The Governor's Task Force on State Employee Compensation has been meeting and studying and will soon issue a report. But one can't really talk about government employee compensation without first discussing one glaring fact: there are simply too many government employees in Oklahoma.
Indeed, in looking at the ratio of government employees to private-sector employees, one discovers that Oklahoma has the 5th highest ratio in the country.
According to the Bureau of Economic Analysis, in 2006 Oklahoma's state and local governments employed 271,656 people (full and part time), or 17.7 percent of the state labor force. Of the total, Oklahoma state government employed 83,769 people (this includes higher-education employees) and local governments employed 187,887. Overall, they were paid $11,191,666,000 in total compensation, or 13.1 percent of the earnings in the state (wages and salaries plus benefits).
Unfortunately, Oklahoma citizens have no direct way to judge whether or not they are getting a good "bang for the buck" for the goods and services provided by the public sector. One way to better understand the productivity of the public sector is to compare government employment and compensation levels across the 50 states.
The basis of comparison is to examine the number of jobs and their pay in Oklahoma versus the national average. There is nothing magical about the national average, of course, but since it represents an amalgam of 50 states it is reasonable to assume that being above the national average indicates low productivity among the government's workforce.
In 2006, Oklahoma's state and local governments employed 21.45 people for every 100 people employed by the private sector (this is the "employment ratio"). As mentioned above, this is the 5th highest ratio in the country. This employment ratio is 32 percent higher than the national average.

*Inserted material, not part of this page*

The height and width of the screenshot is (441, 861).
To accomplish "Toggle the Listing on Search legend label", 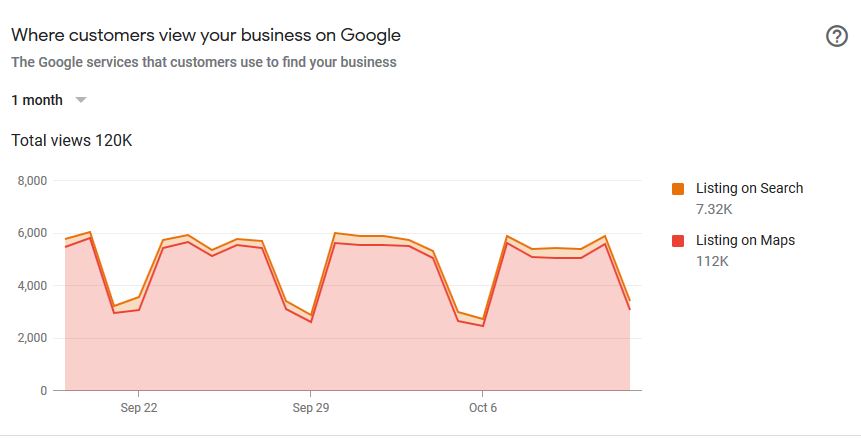I will (749, 188).
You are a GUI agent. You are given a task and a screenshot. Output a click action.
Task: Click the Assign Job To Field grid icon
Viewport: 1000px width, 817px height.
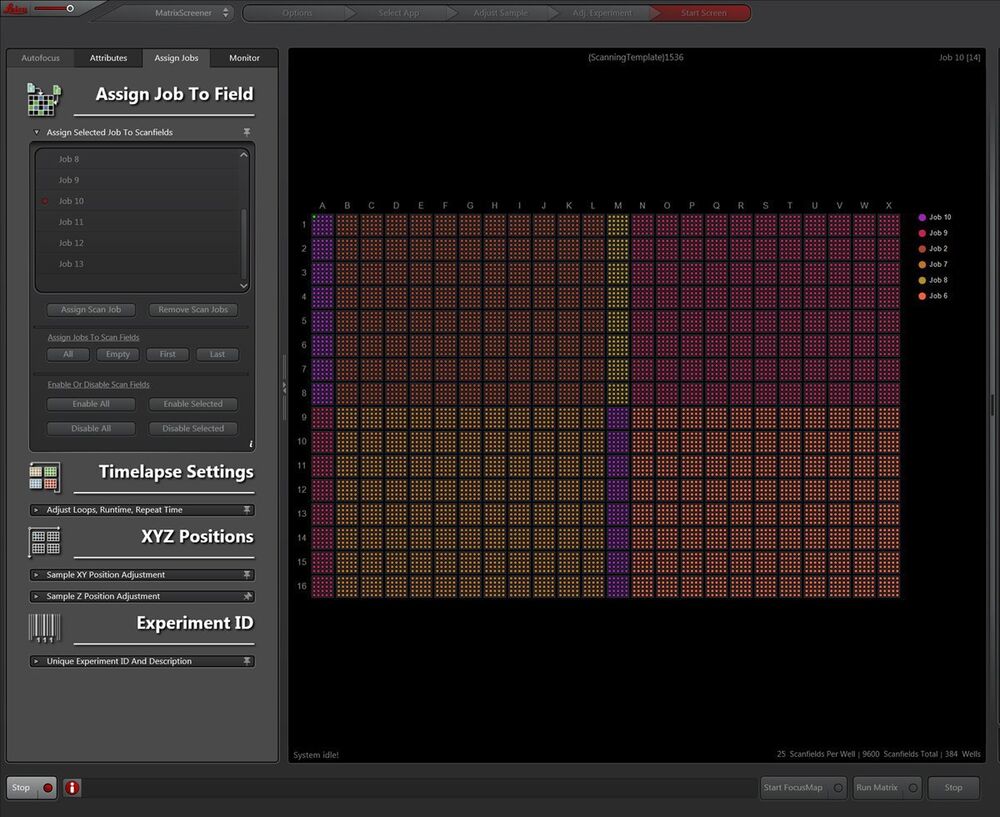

In 2006, Oklahoma's state and local government compensation was $41,198 per job while private sector compensation was $40,726 per job. The average state and local government job paid 1.2 percent higher than the average private sector job (this is the "compensation ratio").
Adjusting the employment and compensation ratio to the national average would have saved Oklahoma's taxpayers a whopping $2.7 billion in 2006. Such massive budget savings could have been used to significantly reduce taxes. For example, in 2005 (the latest year of available tax data), Oklahoma's tax burden could have been reduced to 7.35 percent of personal income from 9.75 percent of personal income--a reduction of nearly 25 percent.
Policy-makers should be aware that one way to solve the state's challenges is to grow private-sector businesses, allowing them to better compensate and hire additional employees. Policy-makers must pursue pro-growth economic policies--such as lower regulations, lower taxes, and secure property rights--that will promote economic development. Such policies are a win-win for both the private and public sectors.